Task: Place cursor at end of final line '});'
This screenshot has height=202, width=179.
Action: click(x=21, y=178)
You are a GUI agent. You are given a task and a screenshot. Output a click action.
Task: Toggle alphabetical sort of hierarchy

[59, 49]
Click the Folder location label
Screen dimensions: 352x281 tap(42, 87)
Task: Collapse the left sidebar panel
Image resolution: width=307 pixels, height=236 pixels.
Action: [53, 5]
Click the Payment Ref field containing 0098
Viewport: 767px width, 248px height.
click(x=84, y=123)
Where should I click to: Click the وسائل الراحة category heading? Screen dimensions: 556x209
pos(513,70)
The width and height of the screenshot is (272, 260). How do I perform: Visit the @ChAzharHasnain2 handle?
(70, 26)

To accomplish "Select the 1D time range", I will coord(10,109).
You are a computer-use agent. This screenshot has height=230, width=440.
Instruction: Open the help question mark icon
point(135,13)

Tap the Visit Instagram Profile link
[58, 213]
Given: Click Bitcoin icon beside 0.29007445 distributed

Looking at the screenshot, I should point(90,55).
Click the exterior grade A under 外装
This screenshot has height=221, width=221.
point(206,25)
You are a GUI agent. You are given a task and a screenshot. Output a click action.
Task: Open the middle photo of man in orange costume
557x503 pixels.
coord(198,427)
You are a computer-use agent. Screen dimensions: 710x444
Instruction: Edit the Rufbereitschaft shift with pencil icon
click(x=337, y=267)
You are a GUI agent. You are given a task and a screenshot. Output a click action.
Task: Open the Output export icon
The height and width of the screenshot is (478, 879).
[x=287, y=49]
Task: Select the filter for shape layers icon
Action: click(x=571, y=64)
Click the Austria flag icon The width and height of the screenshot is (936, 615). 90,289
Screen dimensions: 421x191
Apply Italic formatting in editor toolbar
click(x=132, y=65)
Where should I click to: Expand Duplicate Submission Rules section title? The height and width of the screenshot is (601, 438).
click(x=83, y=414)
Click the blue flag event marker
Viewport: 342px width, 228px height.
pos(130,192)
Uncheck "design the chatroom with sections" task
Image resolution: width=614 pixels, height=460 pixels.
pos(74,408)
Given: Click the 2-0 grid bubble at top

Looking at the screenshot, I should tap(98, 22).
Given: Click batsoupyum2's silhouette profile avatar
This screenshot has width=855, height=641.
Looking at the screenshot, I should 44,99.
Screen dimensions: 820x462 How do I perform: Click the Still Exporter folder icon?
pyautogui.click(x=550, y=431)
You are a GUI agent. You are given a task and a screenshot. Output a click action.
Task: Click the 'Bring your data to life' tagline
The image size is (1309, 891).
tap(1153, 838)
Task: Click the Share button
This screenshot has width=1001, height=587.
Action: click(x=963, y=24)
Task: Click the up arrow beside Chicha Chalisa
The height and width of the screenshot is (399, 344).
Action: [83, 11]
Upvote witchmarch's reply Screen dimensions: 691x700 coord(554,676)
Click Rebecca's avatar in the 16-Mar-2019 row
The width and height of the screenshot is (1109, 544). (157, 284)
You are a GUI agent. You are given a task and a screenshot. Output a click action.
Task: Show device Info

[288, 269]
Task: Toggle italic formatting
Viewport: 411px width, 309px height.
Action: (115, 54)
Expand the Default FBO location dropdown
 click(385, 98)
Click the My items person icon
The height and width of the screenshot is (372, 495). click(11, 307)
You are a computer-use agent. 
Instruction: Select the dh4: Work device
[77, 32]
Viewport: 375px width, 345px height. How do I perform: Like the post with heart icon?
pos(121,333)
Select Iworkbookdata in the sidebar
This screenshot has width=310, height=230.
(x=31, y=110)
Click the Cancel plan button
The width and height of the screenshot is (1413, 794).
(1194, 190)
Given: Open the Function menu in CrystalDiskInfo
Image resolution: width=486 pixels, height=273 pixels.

--------------------

TASK BRIEF ::
Within the material above, the line with "Click Rebecca's avatar in the 16-Mar-2019 row" opens the range and the line with "Select Iworkbookdata in the sidebar" closes it; reproduce that range word for word.

OUTPUT ::
Click Rebecca's avatar in the 16-Mar-2019 row
The width and height of the screenshot is (1109, 544). (157, 284)
You are a GUI agent. You are given a task and a screenshot. Output a click action.
Task: Show device Info

[288, 269]
Task: Toggle italic formatting
Viewport: 411px width, 309px height.
Action: (115, 54)
Expand the Default FBO location dropdown
 click(385, 98)
Click the My items person icon
The height and width of the screenshot is (372, 495). click(11, 307)
You are a computer-use agent. 
Instruction: Select the dh4: Work device
[77, 32]
Viewport: 375px width, 345px height. How do I perform: Like the post with heart icon?
pos(121,333)
Select Iworkbookdata in the sidebar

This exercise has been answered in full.